Phil Jackson explains the Triangle… “In His Own Words”:

“If your holding the ball longer than 2 seconds, your holding up your team…” Phil Jackson breaks down the offense for the fans.

Tex explains what to do if the defense is sagging in the post, aka the “Two Pass” or “Pinch Post”… where we should see Pau and Kobe a lot this season…

“The Moment of Truth” in the offense… when a players gets within 3 feet of his defender, the rest of the offense needs to move. This is something the regular fan actually can look for in a game. If Kobe’s jab stepping at the top of the key and there are no cutters…there should be a “pressure release” aka “The Blind Pig”…

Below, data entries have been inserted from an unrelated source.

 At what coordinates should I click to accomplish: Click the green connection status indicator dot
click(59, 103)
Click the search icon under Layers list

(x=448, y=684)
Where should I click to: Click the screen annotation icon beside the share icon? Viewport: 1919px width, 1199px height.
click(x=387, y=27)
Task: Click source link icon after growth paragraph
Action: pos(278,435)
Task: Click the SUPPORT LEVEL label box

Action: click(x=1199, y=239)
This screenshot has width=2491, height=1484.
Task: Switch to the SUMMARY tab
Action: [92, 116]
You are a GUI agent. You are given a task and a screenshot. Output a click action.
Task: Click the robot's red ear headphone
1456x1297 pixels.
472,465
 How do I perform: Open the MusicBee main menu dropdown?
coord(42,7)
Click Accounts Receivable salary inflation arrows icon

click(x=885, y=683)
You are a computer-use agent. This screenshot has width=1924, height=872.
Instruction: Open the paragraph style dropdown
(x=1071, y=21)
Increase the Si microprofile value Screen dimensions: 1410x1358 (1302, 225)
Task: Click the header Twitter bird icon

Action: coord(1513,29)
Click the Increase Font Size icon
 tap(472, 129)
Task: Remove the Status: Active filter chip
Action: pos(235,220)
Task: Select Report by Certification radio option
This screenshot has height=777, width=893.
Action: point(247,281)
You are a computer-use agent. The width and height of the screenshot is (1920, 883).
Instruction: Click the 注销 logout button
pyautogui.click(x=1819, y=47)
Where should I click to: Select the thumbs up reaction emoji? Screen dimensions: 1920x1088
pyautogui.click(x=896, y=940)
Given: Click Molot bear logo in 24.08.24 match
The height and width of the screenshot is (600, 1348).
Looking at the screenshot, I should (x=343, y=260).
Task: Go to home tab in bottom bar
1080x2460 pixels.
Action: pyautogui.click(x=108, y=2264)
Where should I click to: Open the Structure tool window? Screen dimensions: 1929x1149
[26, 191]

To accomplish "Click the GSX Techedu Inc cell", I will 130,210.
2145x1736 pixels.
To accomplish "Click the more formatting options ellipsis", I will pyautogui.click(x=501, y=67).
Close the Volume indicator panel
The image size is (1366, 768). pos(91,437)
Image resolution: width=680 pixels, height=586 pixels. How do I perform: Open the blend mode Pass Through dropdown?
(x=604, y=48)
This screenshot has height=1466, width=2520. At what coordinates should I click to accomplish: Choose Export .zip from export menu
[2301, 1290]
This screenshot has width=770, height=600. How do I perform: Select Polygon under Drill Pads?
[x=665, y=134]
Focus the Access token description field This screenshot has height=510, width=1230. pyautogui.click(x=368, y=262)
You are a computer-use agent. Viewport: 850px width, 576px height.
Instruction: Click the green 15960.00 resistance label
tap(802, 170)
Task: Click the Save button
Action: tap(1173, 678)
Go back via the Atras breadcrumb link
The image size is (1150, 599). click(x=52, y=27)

Creating a triangle in a way that is inconspicuous to the defense… and another triangle axiom, “The player with the ball hits the first open man. It is an offense predicated on player and ball movement with a purpose

“The first principle is penetration.” Another point the layman can look for…How fast do they get into the triangle?… and they are not called “plays”, they are called “a series of options”. And why don’t the coaches huddle with the players at the beginning of time outs?

Jordan Farmar:

A Peace Player, in Israel making a change in the world with a hoop, a ball, and some Woodenesque ideas on teamwork…

…and if you don’t know who the Fanhouse’s Elie Seckback is… you should check him out

From the SI.com vault… where they have archived and allowed access to some of the greatest sports writing and sports writers…

The young, exciting, and surging 1995 Lakers…

What did the Lakers know that nobody else did?…That 6’6″ rookie guard Eddie Jones , out of Temple , the NBA ‘s 10th draft choice overall, would outplay other lottery picks with contracts $50 million richer than his six-year, $13.5 million deal? That Cedric Ceballos , a career backup with the Phoenix Suns , would make the Laker faithful forget recently retired James Worthy? That point guard Nick Van Exel would help them forget Magic Johnson? That through Sunday they would be 21-11, on a 54-victory pace and in third place in the rugged Pacific Division?

Kermit Washington’s infamous punch…

For all his reputation as one of …the strongest, most dangerous customers in the game, off the court Washington is a gentle, sensitive, family man who is popular with both teammates and opponents…

The Immortal Chick Hearn…

…From high above the western sideline of the Los Angeles Forum, the world’s most beautiful sports theater, hello again, everybody, this is Chick Hearn.”

The voice was steady and sure of itself, and it caught the ear. The voice was made for radio, painting pictures in the dark. “Wow, what a tempo! Magic back and forth like a windshield wiper with the dribble drive, he throws up a prayer…air ball. Rebound left side taken by McAdoo, he goes right back up—a frozen rope that time, no arch, but it melted right in the hole…

The announcement that caused the Lakers to trade Vlade Divac to the Charlotte Hornets for the 13th pick in the draft…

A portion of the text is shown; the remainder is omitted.